A dive into AWS EventBridge Pipes
Birds eye view
EventBridge Pipes was announced at re:Invent 2022 in Werner Vogels’ keynote. It’s pitched as a new way to make integrating AWS services easier. The goal is that it reduces or removes the amount of ‘glue’ code required to take messages from an event producer to an event consumer.
Let’s imagine the requirement of an e-commerce application where new orders can be put onto an SQS queue, and later processed asynchronously by a Step Functions workflow.
Prior to EventBridge Pipes being released, the way to do this would’ve been to have a Lambda function process the messages from the SQS queue and then start a new execution of the Step Functions workflow using the SDK. With EventBridge Pipes, this can now be accomplished without writing any custom code. Keep reading to find out how!
Dive deep
EventBridge Pipe components
An EventBridge Pipe is made up of 4 components, 2 of them required.

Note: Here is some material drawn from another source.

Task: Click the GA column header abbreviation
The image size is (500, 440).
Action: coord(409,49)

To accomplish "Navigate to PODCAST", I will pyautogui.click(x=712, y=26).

It starts with the Source - at present, 6 different sources are supported. These sources include things like SQS queues, DynamoDB streams and Kinesis streams among others. Source is a required component in a pipe.
After an event enters a pipe from the Source, there is an opportunity to filter events using the Filtering stage. This is a way to prevent certain events being processed, saving unnecessary cost. This stage, as per the documentation, follows the same method as defining patterns for matching events in an EventBridge Rule. This stage is optional.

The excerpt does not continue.